- **Problem description**
Restate the records underneath, keeping each one exactly the same.

- **Information given**
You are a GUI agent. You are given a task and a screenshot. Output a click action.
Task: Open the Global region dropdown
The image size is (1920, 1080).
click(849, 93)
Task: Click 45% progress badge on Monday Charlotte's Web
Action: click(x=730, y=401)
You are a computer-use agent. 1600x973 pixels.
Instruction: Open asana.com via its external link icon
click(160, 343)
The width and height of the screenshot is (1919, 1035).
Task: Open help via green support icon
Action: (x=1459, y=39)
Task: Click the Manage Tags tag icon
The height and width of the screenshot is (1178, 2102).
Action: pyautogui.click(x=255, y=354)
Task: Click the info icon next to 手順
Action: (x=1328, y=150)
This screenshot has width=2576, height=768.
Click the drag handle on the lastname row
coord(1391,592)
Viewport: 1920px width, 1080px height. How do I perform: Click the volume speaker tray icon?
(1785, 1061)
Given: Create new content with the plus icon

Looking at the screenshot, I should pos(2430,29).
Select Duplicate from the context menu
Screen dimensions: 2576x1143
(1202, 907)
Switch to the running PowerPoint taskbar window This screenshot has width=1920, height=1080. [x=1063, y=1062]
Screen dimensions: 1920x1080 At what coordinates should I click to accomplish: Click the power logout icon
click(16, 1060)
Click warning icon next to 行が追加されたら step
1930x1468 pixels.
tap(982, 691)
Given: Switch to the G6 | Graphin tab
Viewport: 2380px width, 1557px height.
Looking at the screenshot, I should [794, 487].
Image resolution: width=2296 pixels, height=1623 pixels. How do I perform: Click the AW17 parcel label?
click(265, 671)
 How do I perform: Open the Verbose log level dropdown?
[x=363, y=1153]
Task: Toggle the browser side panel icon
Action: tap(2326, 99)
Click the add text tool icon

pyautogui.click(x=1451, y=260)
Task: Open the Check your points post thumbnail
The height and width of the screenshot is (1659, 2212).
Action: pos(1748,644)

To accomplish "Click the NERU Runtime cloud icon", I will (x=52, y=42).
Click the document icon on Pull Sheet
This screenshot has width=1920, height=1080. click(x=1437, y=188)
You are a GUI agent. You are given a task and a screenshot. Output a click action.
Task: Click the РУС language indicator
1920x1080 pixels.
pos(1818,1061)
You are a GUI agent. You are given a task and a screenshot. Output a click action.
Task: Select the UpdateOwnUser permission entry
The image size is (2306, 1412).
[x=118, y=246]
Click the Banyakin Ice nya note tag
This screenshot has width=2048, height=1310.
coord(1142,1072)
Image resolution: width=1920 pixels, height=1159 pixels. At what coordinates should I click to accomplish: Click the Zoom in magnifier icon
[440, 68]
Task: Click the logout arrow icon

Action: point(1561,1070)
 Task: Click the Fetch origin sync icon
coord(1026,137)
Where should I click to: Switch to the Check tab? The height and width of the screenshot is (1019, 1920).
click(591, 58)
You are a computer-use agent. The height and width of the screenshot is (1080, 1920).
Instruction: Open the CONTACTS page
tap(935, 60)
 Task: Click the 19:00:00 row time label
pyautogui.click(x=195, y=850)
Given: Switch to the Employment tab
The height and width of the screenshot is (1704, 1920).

- **Task solution**
You are a GUI agent. You are given a task and a screenshot. Output a click action.
Task: Open the Global region dropdown
The image size is (1920, 1080).
click(849, 93)
Task: Click 45% progress badge on Monday Charlotte's Web
Action: click(x=730, y=401)
You are a computer-use agent. 1600x973 pixels.
Instruction: Open asana.com via its external link icon
click(160, 343)
The width and height of the screenshot is (1919, 1035).
Task: Open help via green support icon
Action: (x=1459, y=39)
Task: Click the Manage Tags tag icon
The height and width of the screenshot is (1178, 2102).
Action: pyautogui.click(x=255, y=354)
Task: Click the info icon next to 手順
Action: (x=1328, y=150)
This screenshot has width=2576, height=768.
Click the drag handle on the lastname row
coord(1391,592)
Viewport: 1920px width, 1080px height. How do I perform: Click the volume speaker tray icon?
(1785, 1061)
Given: Create new content with the plus icon

Looking at the screenshot, I should pos(2430,29).
Select Duplicate from the context menu
Screen dimensions: 2576x1143
(1202, 907)
Switch to the running PowerPoint taskbar window This screenshot has width=1920, height=1080. [x=1063, y=1062]
Screen dimensions: 1920x1080 At what coordinates should I click to accomplish: Click the power logout icon
click(16, 1060)
Click warning icon next to 行が追加されたら step
1930x1468 pixels.
tap(982, 691)
Given: Switch to the G6 | Graphin tab
Viewport: 2380px width, 1557px height.
Looking at the screenshot, I should [794, 487].
Image resolution: width=2296 pixels, height=1623 pixels. How do I perform: Click the AW17 parcel label?
click(265, 671)
 How do I perform: Open the Verbose log level dropdown?
[x=363, y=1153]
Task: Toggle the browser side panel icon
Action: tap(2326, 99)
Click the add text tool icon

pyautogui.click(x=1451, y=260)
Task: Open the Check your points post thumbnail
The height and width of the screenshot is (1659, 2212).
Action: pos(1748,644)

To accomplish "Click the NERU Runtime cloud icon", I will (x=52, y=42).
Click the document icon on Pull Sheet
This screenshot has width=1920, height=1080. click(x=1437, y=188)
You are a GUI agent. You are given a task and a screenshot. Output a click action.
Task: Click the РУС language indicator
1920x1080 pixels.
pos(1818,1061)
You are a GUI agent. You are given a task and a screenshot. Output a click action.
Task: Select the UpdateOwnUser permission entry
The image size is (2306, 1412).
[x=118, y=246]
Click the Banyakin Ice nya note tag
This screenshot has width=2048, height=1310.
coord(1142,1072)
Image resolution: width=1920 pixels, height=1159 pixels. At what coordinates should I click to accomplish: Click the Zoom in magnifier icon
[440, 68]
Task: Click the logout arrow icon

Action: point(1561,1070)
 Task: Click the Fetch origin sync icon
coord(1026,137)
Where should I click to: Switch to the Check tab? The height and width of the screenshot is (1019, 1920).
click(591, 58)
You are a computer-use agent. The height and width of the screenshot is (1080, 1920).
Instruction: Open the CONTACTS page
tap(935, 60)
 Task: Click the 19:00:00 row time label
pyautogui.click(x=195, y=850)
Given: Switch to the Employment tab
The height and width of the screenshot is (1704, 1920).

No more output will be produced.